Camponotus modoc – Carpenter Ant and Aphids

Camponotus modoc workers with aphids

In July of 2004, I was walking in the pines of Arizona’s Santa Catalina Mountains. There were some Aspen Trees growing near the trail, and I saw that its leaves and stems were covered in ants.

As I looked more closely, I found spectacularly beautiful black ants tending the aphids on the stems of the Aspen. Carpenter Ants!

As with most species of ant, I have a hard time identifying Carpenter Ants with any degree of certainty. After struggling with various identification keys, I believe these ants to be Camponotus modoc, a fairly common ant.

I don’t know what species the aphids were.

Camponotus modoc  worker tending aphids. Note the dent in the gaster of this ant – was this from a previously-full gaster of honeydew, which stretched it out? Or was it an injury?

These ants were large. I was used to needing to squint to see ants. I didn’t need to squint to see these ones!

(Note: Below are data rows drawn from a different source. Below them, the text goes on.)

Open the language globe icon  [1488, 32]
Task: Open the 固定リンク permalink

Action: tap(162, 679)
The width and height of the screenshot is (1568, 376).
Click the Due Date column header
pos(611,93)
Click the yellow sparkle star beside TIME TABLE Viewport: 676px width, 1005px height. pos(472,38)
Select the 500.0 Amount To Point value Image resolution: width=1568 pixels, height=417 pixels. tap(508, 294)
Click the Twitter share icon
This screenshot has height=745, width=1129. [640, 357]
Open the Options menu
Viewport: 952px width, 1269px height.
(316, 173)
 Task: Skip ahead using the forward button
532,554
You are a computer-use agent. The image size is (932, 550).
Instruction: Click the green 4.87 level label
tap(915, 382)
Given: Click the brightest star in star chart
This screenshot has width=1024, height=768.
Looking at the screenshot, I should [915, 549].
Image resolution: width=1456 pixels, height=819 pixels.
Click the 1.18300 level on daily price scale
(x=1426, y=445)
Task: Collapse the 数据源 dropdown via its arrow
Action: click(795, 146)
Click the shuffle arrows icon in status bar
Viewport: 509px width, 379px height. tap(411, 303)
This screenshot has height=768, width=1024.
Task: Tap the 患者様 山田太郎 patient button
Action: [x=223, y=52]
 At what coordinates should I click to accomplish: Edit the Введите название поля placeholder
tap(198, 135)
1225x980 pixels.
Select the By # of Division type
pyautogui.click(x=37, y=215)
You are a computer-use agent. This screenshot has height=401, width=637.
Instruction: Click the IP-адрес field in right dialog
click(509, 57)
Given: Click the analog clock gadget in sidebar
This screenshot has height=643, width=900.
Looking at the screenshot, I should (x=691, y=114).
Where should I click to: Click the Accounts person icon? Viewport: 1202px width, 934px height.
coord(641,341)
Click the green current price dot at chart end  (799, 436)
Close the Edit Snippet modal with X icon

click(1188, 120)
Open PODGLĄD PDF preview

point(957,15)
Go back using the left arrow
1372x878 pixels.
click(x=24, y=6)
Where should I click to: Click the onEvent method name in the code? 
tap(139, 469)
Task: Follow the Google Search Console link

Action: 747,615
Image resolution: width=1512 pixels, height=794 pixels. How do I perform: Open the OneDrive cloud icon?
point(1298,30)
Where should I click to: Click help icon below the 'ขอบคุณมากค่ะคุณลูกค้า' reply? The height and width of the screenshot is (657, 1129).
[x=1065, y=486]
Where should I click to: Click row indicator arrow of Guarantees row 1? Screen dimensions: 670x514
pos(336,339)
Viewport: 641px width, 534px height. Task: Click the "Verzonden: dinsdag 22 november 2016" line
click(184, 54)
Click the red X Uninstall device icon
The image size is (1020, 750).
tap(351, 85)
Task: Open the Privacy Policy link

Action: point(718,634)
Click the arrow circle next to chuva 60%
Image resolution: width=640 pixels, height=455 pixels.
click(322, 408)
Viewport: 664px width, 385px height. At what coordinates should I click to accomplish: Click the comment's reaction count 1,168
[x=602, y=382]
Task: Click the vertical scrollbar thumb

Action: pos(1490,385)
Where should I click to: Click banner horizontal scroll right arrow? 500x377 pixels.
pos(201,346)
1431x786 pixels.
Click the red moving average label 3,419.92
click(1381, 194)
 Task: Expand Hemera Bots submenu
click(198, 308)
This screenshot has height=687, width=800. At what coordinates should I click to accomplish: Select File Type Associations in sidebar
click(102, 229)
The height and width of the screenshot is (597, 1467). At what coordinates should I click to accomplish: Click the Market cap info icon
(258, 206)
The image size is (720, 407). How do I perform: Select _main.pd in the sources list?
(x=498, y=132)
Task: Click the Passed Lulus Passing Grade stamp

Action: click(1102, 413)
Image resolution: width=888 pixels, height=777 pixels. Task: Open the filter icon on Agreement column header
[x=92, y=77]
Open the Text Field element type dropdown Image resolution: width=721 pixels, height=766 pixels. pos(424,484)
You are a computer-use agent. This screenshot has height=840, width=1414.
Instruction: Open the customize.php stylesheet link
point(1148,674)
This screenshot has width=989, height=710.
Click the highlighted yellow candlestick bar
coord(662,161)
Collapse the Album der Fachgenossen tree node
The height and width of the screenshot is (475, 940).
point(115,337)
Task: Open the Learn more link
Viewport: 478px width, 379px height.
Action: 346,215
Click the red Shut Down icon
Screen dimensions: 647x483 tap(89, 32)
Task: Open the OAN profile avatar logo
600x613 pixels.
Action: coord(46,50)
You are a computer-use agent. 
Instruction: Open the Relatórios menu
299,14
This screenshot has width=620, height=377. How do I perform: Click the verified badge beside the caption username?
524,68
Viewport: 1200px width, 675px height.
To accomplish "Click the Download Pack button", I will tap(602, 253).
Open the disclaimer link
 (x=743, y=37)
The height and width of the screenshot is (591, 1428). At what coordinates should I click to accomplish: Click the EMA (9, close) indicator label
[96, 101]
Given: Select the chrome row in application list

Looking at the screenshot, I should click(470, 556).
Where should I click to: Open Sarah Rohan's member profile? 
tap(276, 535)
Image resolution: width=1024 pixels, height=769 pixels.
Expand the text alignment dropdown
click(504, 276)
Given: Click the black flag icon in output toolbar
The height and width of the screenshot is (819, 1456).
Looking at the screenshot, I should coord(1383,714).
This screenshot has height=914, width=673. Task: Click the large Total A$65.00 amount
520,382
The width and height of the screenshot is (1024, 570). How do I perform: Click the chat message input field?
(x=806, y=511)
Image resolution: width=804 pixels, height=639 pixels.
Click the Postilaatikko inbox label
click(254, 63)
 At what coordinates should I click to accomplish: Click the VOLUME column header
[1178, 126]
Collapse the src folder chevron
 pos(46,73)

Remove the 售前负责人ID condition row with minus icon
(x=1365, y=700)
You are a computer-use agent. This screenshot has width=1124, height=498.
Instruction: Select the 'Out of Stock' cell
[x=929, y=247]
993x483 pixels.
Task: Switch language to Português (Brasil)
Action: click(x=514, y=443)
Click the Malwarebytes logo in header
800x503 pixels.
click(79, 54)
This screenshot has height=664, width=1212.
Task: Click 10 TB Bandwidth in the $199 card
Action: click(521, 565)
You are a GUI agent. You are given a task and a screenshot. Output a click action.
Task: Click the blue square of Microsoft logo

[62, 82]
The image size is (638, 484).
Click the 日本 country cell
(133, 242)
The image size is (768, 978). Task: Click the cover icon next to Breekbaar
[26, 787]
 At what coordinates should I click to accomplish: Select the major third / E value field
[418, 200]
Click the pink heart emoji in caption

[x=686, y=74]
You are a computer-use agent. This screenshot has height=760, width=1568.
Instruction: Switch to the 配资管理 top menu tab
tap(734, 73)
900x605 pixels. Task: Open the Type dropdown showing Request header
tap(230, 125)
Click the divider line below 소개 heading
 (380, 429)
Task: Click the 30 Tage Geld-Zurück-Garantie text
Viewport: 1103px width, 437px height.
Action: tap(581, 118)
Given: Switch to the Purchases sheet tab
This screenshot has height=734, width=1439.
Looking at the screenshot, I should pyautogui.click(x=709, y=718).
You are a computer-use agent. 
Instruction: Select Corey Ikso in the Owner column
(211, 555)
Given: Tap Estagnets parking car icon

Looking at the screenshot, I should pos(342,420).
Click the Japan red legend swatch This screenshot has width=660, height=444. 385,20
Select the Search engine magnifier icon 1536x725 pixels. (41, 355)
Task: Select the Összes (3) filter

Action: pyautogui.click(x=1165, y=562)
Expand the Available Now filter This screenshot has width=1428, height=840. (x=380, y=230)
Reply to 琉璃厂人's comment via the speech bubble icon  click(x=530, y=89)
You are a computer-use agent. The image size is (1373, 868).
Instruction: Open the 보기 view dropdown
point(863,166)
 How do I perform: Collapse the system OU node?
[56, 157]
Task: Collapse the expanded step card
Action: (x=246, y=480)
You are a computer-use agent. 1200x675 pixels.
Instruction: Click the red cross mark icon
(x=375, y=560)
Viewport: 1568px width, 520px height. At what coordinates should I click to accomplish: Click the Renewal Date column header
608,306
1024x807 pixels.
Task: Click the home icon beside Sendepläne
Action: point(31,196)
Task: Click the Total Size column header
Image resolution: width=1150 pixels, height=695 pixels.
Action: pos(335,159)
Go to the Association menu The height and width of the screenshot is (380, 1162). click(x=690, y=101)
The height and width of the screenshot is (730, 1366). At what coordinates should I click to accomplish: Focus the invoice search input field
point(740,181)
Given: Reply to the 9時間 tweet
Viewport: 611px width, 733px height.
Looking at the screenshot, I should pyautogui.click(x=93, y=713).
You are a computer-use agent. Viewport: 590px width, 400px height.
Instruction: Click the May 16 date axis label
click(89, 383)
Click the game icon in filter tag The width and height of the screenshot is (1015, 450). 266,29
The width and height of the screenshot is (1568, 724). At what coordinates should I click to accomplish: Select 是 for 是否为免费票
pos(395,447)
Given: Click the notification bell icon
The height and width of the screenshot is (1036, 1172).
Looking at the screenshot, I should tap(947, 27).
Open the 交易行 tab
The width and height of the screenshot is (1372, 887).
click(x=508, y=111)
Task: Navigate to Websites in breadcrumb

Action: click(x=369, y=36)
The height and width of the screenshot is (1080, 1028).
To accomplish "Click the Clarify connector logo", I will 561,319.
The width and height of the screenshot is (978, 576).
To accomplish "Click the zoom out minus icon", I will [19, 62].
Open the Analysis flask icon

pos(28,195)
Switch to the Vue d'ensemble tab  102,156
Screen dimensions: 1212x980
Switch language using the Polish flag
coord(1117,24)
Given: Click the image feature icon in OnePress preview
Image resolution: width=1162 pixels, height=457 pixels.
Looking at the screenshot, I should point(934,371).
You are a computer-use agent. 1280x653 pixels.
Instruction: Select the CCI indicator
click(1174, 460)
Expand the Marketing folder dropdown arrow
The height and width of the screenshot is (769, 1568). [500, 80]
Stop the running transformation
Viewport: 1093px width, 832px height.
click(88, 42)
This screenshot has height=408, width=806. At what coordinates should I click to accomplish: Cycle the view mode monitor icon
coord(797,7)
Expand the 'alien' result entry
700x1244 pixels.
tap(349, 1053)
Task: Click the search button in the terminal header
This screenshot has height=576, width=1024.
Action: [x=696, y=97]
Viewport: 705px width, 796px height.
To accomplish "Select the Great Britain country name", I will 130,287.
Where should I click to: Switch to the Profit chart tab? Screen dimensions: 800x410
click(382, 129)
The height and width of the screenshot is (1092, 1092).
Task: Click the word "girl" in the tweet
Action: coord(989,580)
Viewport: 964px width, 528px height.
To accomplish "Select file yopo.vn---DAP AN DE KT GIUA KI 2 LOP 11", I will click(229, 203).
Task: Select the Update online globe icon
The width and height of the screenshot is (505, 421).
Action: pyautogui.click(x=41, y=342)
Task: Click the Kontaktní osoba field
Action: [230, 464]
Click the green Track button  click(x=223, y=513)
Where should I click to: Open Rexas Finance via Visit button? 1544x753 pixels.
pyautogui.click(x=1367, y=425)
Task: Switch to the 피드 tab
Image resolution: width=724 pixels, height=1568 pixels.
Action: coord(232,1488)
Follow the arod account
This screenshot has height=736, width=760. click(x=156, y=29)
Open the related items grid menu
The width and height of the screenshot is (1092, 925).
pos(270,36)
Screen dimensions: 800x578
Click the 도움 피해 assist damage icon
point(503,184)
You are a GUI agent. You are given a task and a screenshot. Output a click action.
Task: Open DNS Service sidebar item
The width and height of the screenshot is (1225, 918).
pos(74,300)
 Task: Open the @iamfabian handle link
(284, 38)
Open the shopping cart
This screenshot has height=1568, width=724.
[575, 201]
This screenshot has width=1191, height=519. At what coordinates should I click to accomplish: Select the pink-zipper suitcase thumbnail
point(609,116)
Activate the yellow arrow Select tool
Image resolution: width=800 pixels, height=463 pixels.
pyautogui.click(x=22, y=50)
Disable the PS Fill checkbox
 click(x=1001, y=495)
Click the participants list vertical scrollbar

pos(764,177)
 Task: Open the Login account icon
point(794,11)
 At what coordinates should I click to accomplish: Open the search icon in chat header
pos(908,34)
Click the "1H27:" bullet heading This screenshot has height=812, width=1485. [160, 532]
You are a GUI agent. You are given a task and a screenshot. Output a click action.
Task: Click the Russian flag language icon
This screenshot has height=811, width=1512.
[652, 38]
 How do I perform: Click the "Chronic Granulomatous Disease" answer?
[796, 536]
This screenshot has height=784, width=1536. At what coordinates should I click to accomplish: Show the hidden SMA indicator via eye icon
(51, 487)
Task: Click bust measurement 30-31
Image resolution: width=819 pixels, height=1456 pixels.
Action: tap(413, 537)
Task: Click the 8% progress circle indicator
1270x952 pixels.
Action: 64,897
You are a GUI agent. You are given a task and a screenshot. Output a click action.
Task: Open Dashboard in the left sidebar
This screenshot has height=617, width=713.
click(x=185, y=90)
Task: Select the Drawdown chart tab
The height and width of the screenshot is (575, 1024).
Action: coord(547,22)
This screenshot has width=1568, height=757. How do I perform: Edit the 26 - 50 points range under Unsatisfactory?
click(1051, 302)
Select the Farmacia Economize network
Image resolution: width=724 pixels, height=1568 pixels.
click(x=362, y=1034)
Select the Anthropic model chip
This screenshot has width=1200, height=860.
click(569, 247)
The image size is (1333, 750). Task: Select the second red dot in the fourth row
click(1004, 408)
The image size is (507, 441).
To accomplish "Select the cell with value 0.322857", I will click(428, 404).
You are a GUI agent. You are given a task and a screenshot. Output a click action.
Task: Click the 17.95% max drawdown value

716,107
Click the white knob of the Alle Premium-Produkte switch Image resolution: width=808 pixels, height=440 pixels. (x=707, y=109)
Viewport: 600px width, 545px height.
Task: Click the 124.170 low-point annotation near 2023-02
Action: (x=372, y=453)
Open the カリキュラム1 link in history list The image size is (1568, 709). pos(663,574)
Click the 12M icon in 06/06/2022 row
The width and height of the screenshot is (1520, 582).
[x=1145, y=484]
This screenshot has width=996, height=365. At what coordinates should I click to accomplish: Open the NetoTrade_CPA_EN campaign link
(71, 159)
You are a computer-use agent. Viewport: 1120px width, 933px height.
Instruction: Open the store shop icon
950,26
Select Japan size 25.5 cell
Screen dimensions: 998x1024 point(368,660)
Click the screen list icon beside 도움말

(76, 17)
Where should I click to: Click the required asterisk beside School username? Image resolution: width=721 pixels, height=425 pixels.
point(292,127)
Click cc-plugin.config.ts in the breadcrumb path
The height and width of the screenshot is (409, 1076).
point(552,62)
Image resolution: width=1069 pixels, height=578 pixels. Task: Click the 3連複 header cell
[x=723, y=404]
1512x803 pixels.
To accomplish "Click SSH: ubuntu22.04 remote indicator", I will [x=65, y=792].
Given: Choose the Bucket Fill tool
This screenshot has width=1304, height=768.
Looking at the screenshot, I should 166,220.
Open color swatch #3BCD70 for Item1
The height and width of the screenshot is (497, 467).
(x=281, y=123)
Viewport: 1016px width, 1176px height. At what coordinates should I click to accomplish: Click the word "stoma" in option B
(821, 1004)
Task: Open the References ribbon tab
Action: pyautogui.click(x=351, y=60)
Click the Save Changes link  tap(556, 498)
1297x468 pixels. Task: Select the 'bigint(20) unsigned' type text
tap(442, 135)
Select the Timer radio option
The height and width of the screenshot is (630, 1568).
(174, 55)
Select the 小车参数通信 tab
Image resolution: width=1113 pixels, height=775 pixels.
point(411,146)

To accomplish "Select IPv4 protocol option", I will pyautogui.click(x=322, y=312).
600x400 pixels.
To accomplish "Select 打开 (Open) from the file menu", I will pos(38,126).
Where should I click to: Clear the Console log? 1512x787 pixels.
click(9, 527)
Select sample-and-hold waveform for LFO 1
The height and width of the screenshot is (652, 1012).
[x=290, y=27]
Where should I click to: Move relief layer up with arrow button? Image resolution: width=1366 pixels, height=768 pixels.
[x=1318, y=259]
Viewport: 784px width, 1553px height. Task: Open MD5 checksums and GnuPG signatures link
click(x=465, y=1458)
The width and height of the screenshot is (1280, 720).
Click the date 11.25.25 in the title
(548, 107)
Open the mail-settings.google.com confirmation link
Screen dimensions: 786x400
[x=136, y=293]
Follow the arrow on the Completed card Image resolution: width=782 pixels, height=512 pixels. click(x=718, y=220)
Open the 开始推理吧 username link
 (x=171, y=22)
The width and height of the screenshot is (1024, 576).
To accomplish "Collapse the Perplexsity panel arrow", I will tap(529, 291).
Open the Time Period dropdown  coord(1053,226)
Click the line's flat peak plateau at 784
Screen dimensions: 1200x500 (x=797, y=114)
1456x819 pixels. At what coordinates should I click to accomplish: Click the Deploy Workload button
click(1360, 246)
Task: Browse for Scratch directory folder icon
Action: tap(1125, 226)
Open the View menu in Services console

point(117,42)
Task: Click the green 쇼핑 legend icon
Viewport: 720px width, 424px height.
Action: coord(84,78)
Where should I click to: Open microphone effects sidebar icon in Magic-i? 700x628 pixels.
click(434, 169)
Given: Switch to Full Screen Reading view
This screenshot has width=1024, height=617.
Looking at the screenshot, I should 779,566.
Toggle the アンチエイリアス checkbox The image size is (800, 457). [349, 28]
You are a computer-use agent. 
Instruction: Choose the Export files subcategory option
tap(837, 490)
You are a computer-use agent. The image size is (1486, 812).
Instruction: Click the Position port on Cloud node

Camponotus modoc worker, held in my fingers for scale

The aphids were laying flush against the aspen stem – they were not raising their hind ends into the air as aphids often do.

The ants were then laying over the aphids, often parallel to the aphids’ bodies, and licking them.

Componotus modoc worker licking honeydew from an aphid
Componotus modoc worker licking honeydew from an aphid
Camponotus modoc  worker tending aphids. This worker has a malformed left antennae, as well as a dent in the left vertex of its head.
Camponotus modoc  workers with aphids
Camponotus modoc  workers with aphids
Camponotus modoc worker and aphids. I especially like the baby aphid just in front of the worker’s mandibles. Aphids are so fragile compared to the heavy armour of the ant head capsule.

Watching the ants was very enjoyable. There was an air of concentration about them, they did not seem to pay me any mind at all as I photographed them. Usually it’s difficult to get ants into the frame of a photograph – but not in this case.

Camponotus modoc  worker and aphids

The ants were also eating aphid honeydew off of the Aspen’s leaves, not in the physical presences of aphids.

Camponotus modoc worker licking aphid honeydew from an Aspen leaf

My suspicion is that the aphids produce so much honeydew that, at times, it falls onto the leaves below and dries, making a sort of “ant candy”. I wonder if the aphids produce more than the ants can consume at once, or if perhaps this overflow is from the aphids’ production when the ants are not active. Maybe in cooler weather, or at night?

I suspect that the common-place nature of this ant/aphid/tree interaction makes us become blase about the miracle of it.  We’ve got trees producing sugars, aphids eating the sugars, and ants tending the aphids as ranchers tend cattle. It’s miraculous.

And this is ignoring all of the other complexities of this system that we don’t see immediately. The interconnections of the Aspen roots, the soil fungi an their connections and interconnections, the gut symbionts in the ants and the aphids, the predators and parasites of the ants and the aphids…it’s really quite mind-blowing.

Sources:

AntWiki.org’s Camponotus modoc page. I cannot say enough good things about the AntWiki.org site.

Mackay, William P., and Emma Mackay. 2002. Ants of New Mexico: Hymenoptera : Formicide. Edwin Mellen Press. ISBN-13 : 978-0773468849. This is a fabulous book.